● **Your task**
Reproduce each line of the following data word for word.

● **Records**
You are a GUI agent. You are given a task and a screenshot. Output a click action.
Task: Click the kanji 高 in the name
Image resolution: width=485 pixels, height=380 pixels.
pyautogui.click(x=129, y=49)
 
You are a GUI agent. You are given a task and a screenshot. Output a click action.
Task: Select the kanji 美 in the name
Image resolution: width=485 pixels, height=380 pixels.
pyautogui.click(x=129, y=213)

● **Full answer**
You are a GUI agent. You are given a task and a screenshot. Output a click action.
Task: Click the kanji 高 in the name
Image resolution: width=485 pixels, height=380 pixels.
pyautogui.click(x=129, y=49)
 
You are a GUI agent. You are given a task and a screenshot. Output a click action.
Task: Select the kanji 美 in the name
Image resolution: width=485 pixels, height=380 pixels.
pyautogui.click(x=129, y=213)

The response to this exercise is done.